Duvido que os salários dos deputados atrasem. Fico indignada, principalmente com as justificativas que recebemos dos órgãos governamentais. Os responsáveis não são honestos conosco, fazem com que a gente fique criando expectativas e, no fim, nada do dinheiro. A situação já chegou a um ponto tal que minha mãe disse: “Juliana, não tem mais condições”.

Realmente espero que eles voltem a pagar as bolsas de modo regular, porque queria muito terminar o doutorado.
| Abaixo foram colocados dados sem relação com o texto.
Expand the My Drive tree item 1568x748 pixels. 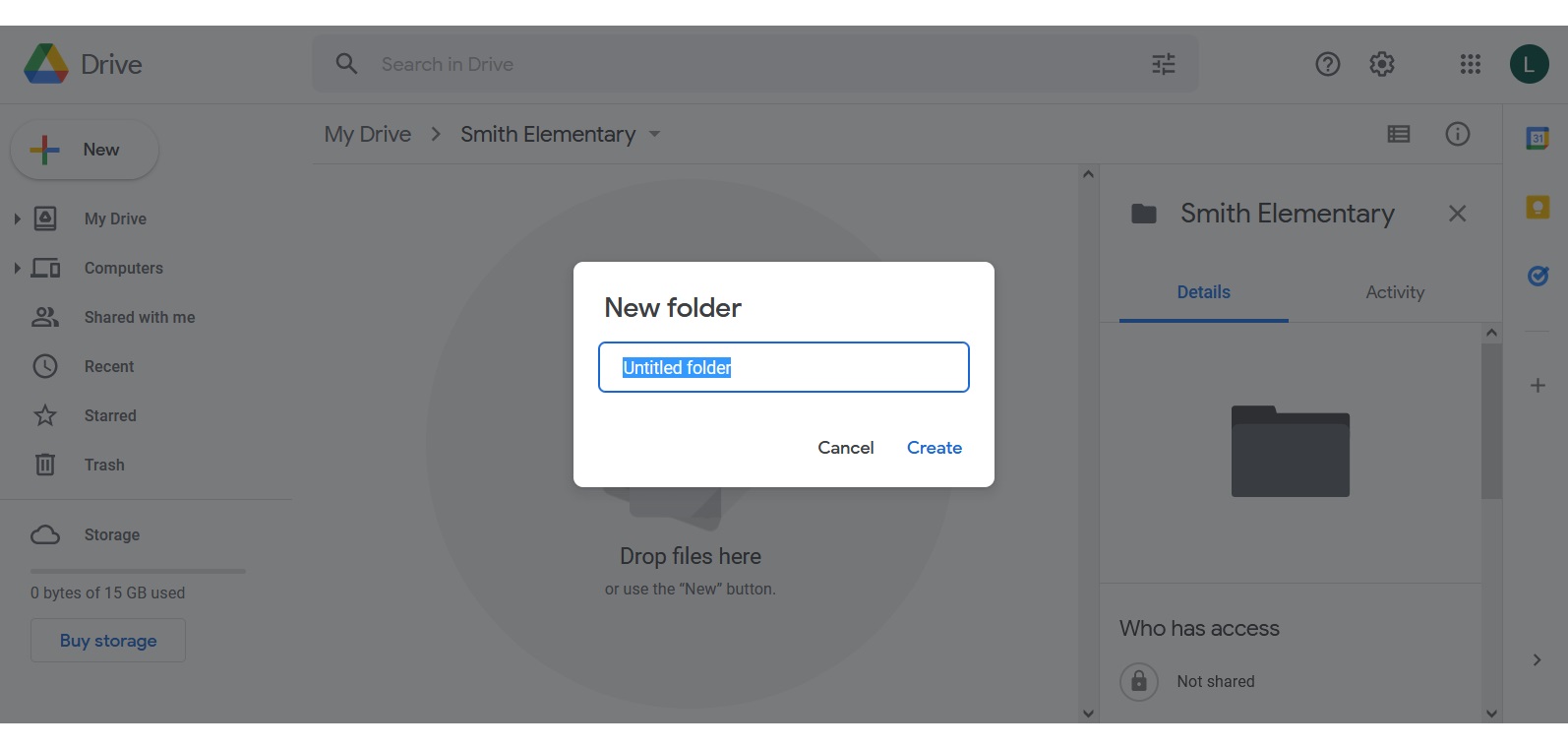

Mas, se a situação continuar do jeito que está, principalmente por causa de compromissos que tenho e com os quais não posso deixar de arcar, minha opção vai ser trancar o curso e começar a trabalhar em outro lugar, onde surgir oportunidade. Dar aulas, quem sabe. Ou mesmo trabalhar em uma loja — onde surgir algo de imediato.